Source information below:

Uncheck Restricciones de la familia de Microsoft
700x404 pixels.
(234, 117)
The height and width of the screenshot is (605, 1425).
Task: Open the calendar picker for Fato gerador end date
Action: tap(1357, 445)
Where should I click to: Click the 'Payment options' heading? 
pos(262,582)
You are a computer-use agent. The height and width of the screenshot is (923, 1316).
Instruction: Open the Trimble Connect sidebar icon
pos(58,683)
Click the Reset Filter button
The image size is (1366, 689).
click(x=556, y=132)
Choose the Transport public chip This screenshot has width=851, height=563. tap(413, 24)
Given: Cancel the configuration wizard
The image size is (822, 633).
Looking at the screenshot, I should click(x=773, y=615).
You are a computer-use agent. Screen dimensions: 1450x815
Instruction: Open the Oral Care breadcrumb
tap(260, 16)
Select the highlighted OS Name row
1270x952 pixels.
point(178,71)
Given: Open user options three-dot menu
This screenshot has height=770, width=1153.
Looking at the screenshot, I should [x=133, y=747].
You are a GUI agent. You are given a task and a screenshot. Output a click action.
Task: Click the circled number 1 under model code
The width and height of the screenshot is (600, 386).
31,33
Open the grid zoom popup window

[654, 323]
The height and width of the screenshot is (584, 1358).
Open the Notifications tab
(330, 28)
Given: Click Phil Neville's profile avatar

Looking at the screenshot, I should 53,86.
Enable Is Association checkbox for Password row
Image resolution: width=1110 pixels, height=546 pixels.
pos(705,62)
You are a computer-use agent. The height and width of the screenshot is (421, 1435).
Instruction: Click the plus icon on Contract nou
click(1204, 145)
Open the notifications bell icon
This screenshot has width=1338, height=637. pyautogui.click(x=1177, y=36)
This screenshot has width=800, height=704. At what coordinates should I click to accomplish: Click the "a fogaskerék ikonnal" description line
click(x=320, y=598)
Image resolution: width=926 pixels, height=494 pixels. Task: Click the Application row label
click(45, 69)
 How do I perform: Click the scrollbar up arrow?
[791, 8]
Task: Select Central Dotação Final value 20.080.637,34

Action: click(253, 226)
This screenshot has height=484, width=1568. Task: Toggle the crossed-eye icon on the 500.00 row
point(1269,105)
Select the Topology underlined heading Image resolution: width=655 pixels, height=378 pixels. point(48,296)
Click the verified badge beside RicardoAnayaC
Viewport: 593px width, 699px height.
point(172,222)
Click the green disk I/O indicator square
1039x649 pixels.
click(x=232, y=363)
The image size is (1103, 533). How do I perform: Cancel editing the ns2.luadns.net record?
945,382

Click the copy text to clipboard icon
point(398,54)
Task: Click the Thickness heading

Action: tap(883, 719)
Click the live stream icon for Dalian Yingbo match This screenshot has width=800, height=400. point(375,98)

End of Source information.

- About this exercise -
Among the lines above, some may hold the string "computer". State how many, giving the number alone.

- Answer to this problem -
3